Öncelikle merhabalar. Son zamanlarda gözlemlediğim kadarıyla, Türkçe'nin yazılı kullanımında büyük bir özensizlik gördüğümü belritmek isterim. Aslında yapılan yanlışların, özensizlikten mi yoksa doğru düzgün yazma kabiliyeti eksikliğinden mi kaynaklandığını bilemiyorum. Sebebi her ne olursa olsun beni özellikle rahatsız eden durumların başında, "de, da" bağlaçlarının ve "mi" soru ekinin yazımında yapılan yanlışlar geliyor. Bu konuda insanları hassasiyete davet ediyorum çünkü bu yanlışların sayısı katlanarak artıyor, çünkü insanların gözleri yanlışlara alıştıkça elleri de yanlış yazmaya meyletmeye başlıyor. O yüzden bir iki konuda kısa bir bilgilendirme yapmak istiyorum.

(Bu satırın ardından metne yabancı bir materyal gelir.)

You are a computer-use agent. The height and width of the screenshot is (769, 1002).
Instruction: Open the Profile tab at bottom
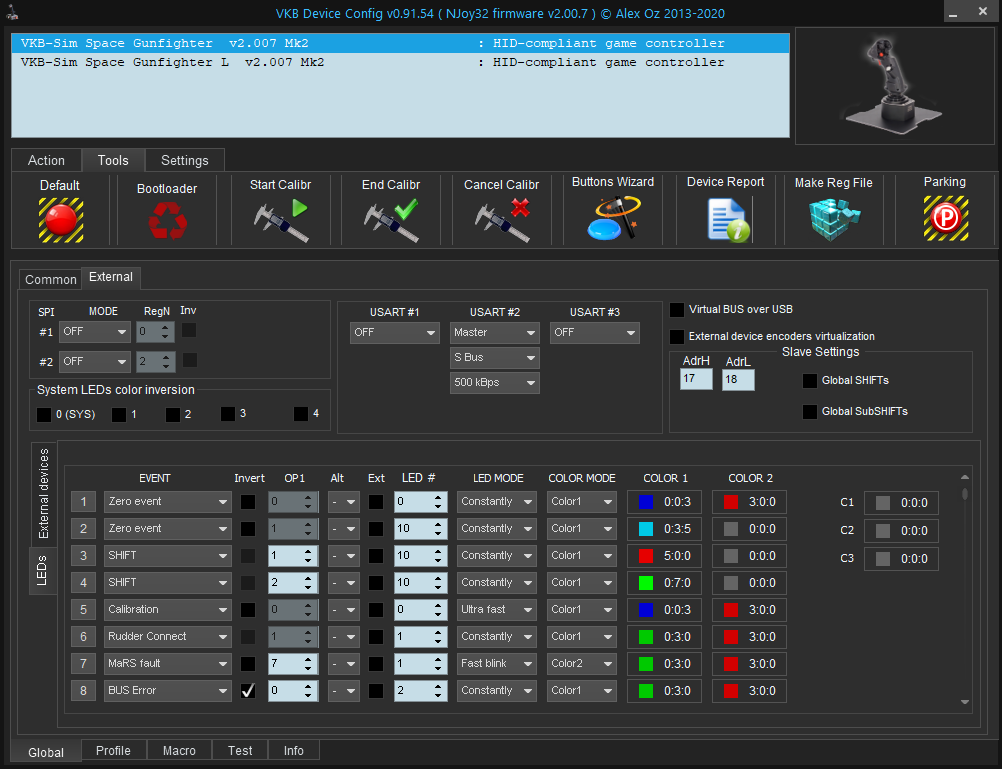point(113,751)

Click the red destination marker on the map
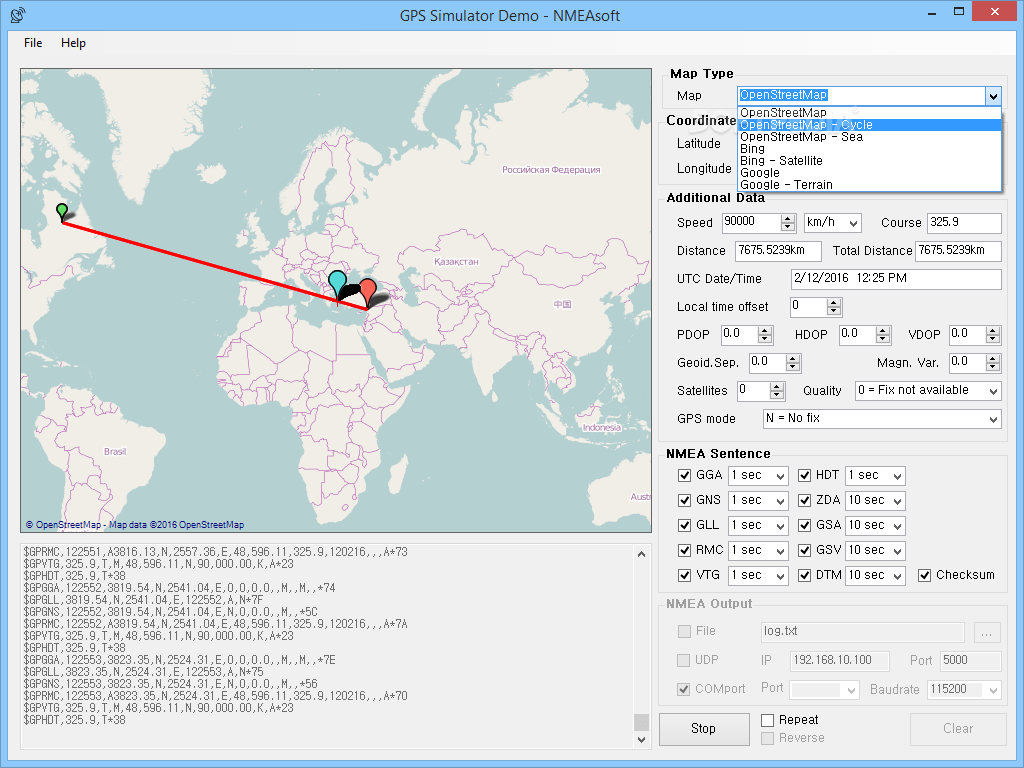[370, 288]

En kolaydan başlayalım: -mi soru eki her durumda ayrı yazılır. Sokaklarda vitrin camlarında çok görüyorum "Bizimle çalışmak istermisiniz?" yazılı dandik A+ kağıtlarını. Ancak bu durum aldı başını yürüdü, artık metal plakalara yaldızlı harflerle işlenmiş "Bizimle çalışmak istermisiniz?" yazıları boy göstermeye başladı. Yani bir işletme bir plaka yazdırıyor vitrine asmak için. İnsanın vitrine asacağı şeye özen göstermesi gerekir değil mi? Ancak özenle yapılmış olması gereken bir çalışmada bile böylesine basit bir hataya rastlamayı, açıkçası özensizliğe değil cehalete bağlıyorum. Her neyse, uzun lafın kısası, yapılan yanlış gayet basit ve kolaylıkla da düzeltilebilir, o halde bunu düzeltmenin bize ne zararı olabilir ki?

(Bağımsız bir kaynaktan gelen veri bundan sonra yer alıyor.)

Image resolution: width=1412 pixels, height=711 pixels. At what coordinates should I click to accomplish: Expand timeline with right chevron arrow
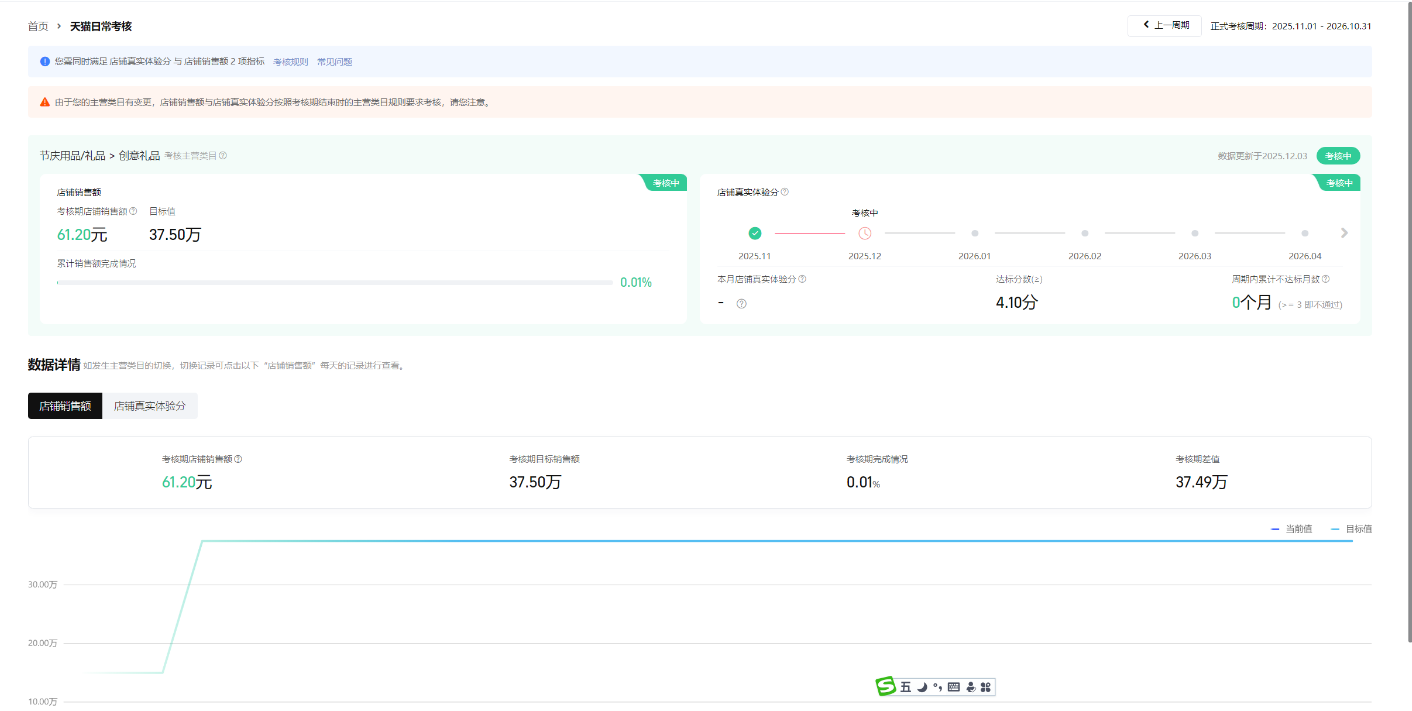tap(1344, 233)
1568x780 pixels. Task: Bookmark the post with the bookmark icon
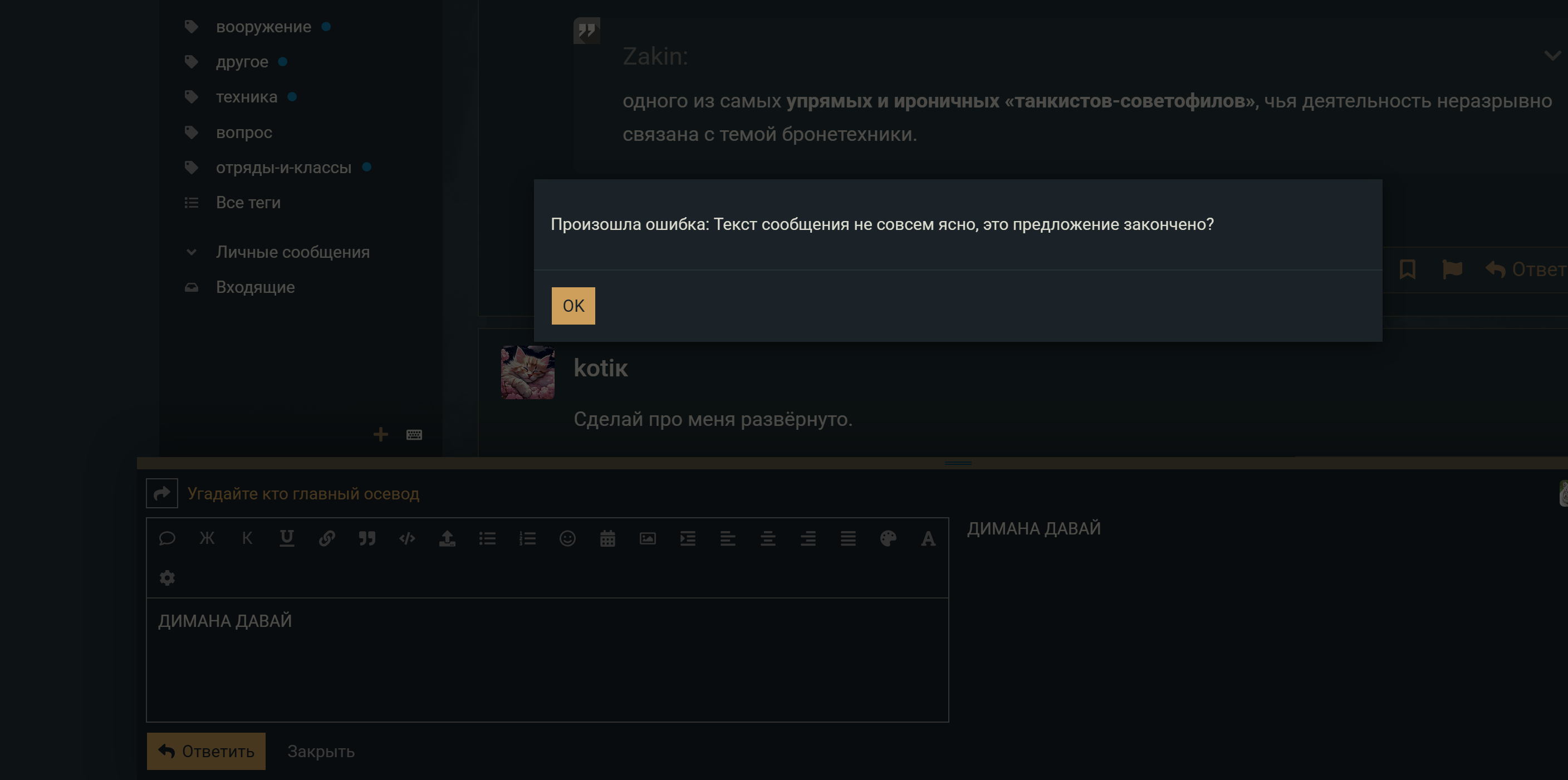point(1407,269)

Evet, -mi ekini ayrı yazmamız gerekeceğini öğrendiğimize göre, bir sonraki konuya geçelim, de'ler da'lar ayrı mı yazılacak bitişik mi, bunu öğrenelim. İnsanlar genelde bu konuda bocalıyor, bilemiyor ayrı mı yoksa bitişik mi yazacağını. Halbuki bu konu gayet basit. İki tane "de" var, bir hal eki olan -de bir de bağlaç olan de. -de eki bir bulunma durumu anlatır. Evdeyim, Dün seni denizde yüzerken gördüm, gibi. Yani "nerede?" sorusuna cevap verirken, bir nesnenin yahut bir kişinin bulunduğu yeri belirtmek için -de hal eki kullanırız. Halbuki bağlaç olan de ayrı yazılır. Örneğin, "ben şeftaliyi de eriği de çok severim." cümlesinde, "ben şeftalinin eriğin içindeyim." mi demek istiyorum. Hayır, ne alakası var! Görüldüğü gibi bağlaç de ile bulunma bildiren -de hal ekinin arasında dağlar kadar anlam farkı varken, bunları nasıl karıştırabiliriz ki. Öte yandan, çok sıkışırsak, kuracağımız cümleyi içimizden okuyalım, -de hal eki ile bağlaç de'nin birbirinden çok farklı vurgulandığını göreceksiniz. Yani kısacası, hiç de zor değil! A, aklıma geldi hiç de zor değil yazdım da, bazıları ikilemde kalıyor, acaba "hiç te zor değil" mi yoksa "hiç de zor değil" mi yazmalıyım diye. Türkçemizde te, ta bağlacı yoktur, bağlacın başındaki bu harf sertleşmez, yani de, da; te, ta olmaz. Hatta bir gün bir deftere rastlamıştım, defterin kapağının iç yüzünde Nasreddin Hoca fıkrası anlatılıyordu. "Hoca, niçin sırtına heybeyi koyup ta eşeğin sırtına biniyorsun?" tarzı bir cümleydi. Düşünün durumun vehametini efendiler, bir kırtasiye malzemesi üreten firma, böyle bir özensizlik yapıyor. Bu defteri ilkokul çocukları satın alıp da okuyunca, sonra o yavrucakların kafalarında yerleşen yanlışı silmek çok zor oluyor.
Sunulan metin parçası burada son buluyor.